The research project is led by Copenhagen Business School and involves a European consortium of academic and non-academic actors, namely HDK-Valand at the University of Gothenburg, IT University in Copenhagen, Ca’ Foscari University in Venice, BOFA (Bornholms Affaldsbehandling), Confartigianato Bassono del Grappa (Craftmakers’ association in Bassano del Grappa), the FabLab in Venice.

HEPHAESTUS wants to establish a European community of craft markers interested in exploring the future of craft together through a formative journey of four years. This community will include 25-30 craftmakers from five craft ecosystems: Dals Långed/Fengerfors in Sweden, Bornholm in Denmark, Venice and Bassano del Grappa in Italy and Faroe Islands. Five to six craftmakers will be chosen for each ecosystem, representing different materials and approaches.

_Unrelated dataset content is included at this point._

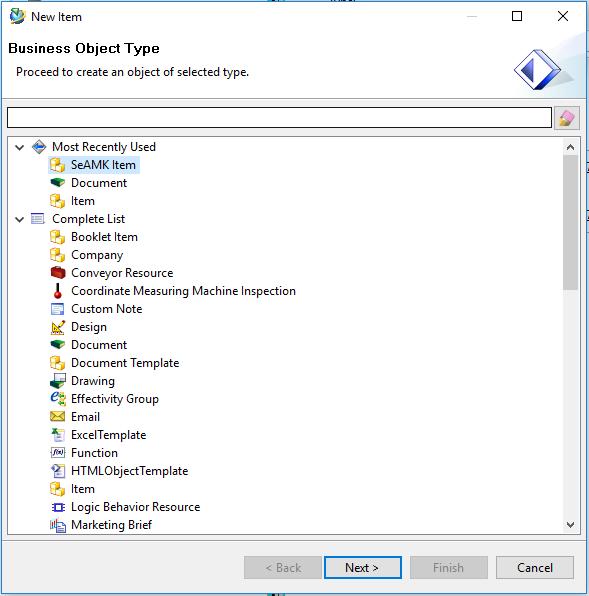Click the Effectivity Group icon

[x=58, y=399]
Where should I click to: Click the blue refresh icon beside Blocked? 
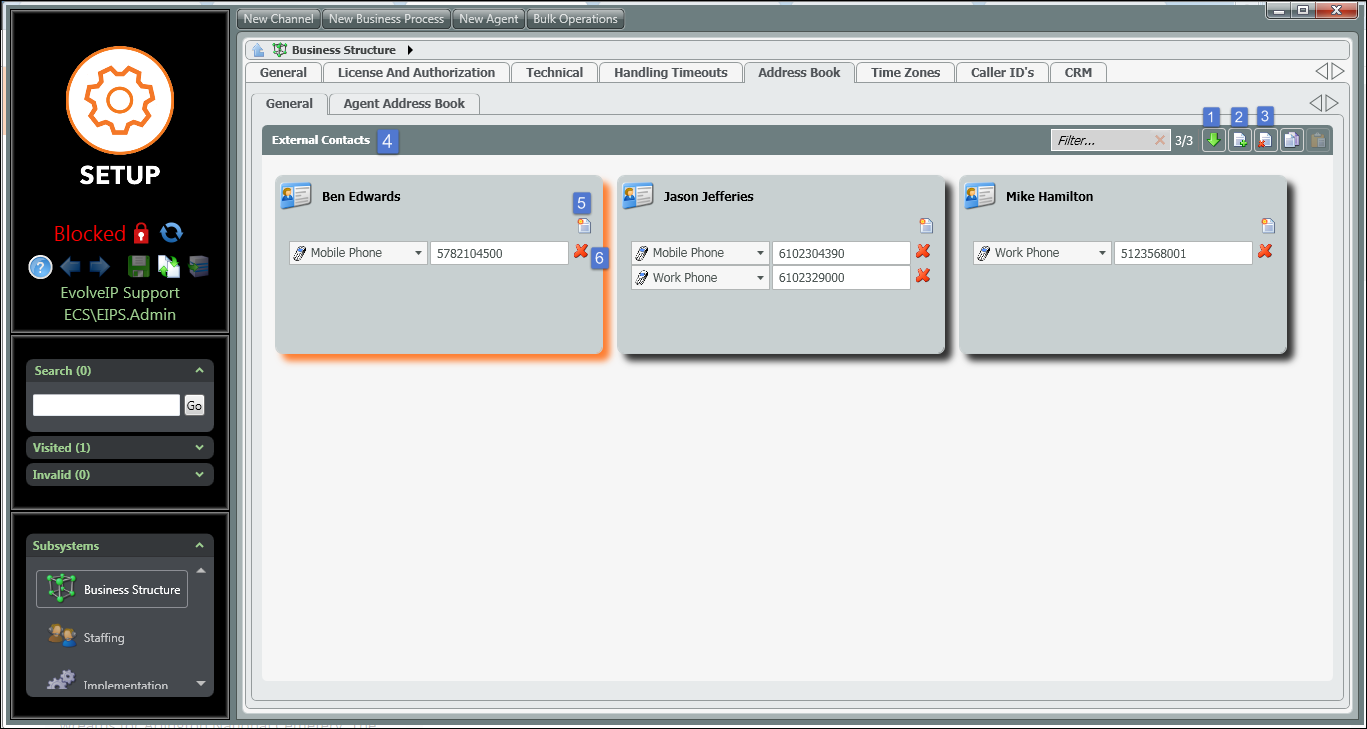pyautogui.click(x=172, y=232)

The artisans, who will meet across disciplines and origins, will make use of FabLabs, which will provide new technology to develop novel, sustainable production methods. They will provide inspiration to the researchers, who will develop: 

  • new sustainable business models based on research on innovation, entrepreneurship, and lifelong learning.
  • new ways of sharing knowledge about crafts through digital libraries and museums
  • guidance for policy makers on safeguarding and developing crafts and cultural heritage so that they live up to the New European Bauhaus principles of sustainability and enrichment through culture.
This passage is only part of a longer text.